Requiem for a Sports Bettor - edavis
https://www.theringer.com/2019/6/5/18644504/sports-betting-bettors-sharps-kicked-out-spanky-william-hill-new-jersey
======
PaulRobinson
I never thought I'd see the day Spanky makes Hacker News...

Anyway, this seems to be a bio/status piece about him, under the guise of a
news story about him getting stakes limited (known as being "gubbed" in the UK
at least), a story he has been at war with for a little while now.

In the "seven categories" of bettor, I'd describe myself as a would-be pro -
if I had more capital, I'd be able to throw more time at it and make some
serious dough. I was pro for about a year back in 2002 and found it a
seriously demoralising job, and would not recommend it. That said, I have some
insight...

The key to understanding why some bookmakers don't want to take his money is
not to think he's a winner and they don't like winners, but to realise there
are very, very few bookmakers who have any interest in being market makers.

Market makers will take almost any sized bet from anybody, and then move their
lines/odds so that they can match the other side of it. With such bookmakers,
you are not betting against the bookmaker, you are betting against other
customers of the bookmaker, and they are serving as a commission agent via a
fee variously called the vig, juice, hold or over-round.

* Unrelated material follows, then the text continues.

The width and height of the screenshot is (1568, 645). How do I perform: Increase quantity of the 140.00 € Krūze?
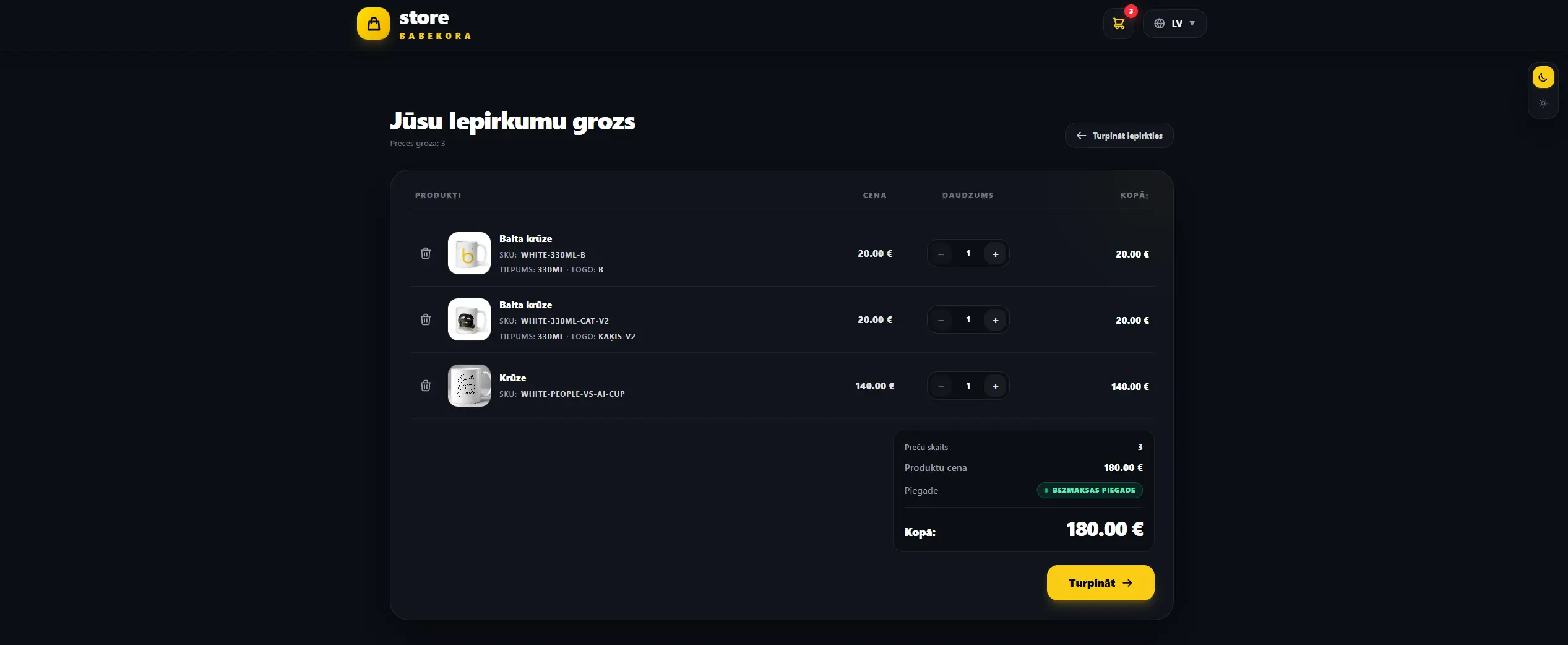click(x=996, y=386)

William Hill is not a market maker. They are a retail bookmaker who sell you
bets same way any retailer sells you their stock. You try and buy too much,
and they can't cover the other side, so they have to gub you.

Spanky is renowned for complaining about this. I empathise. I hate being
gubbed too (although I don't bet anywhere close to his levels). But there are
two ways out:

1\. Bet with market makers not retail bookmakers. There are many would love
his action, not least because it would give them an early indication of where
their lines are wrong

2\. Bet on a betting exchange, where liquidity is the only limiting factor
(which, to some extent, it is with any other bookmaker), and even taking
commission into account you're probably at leaner odds.

If he doesn't want to, that's OK, but I'm not sure I'm down with him just
being outright annoyed that he does not have a right to bet with a particular
firm, especially as there are alternatives.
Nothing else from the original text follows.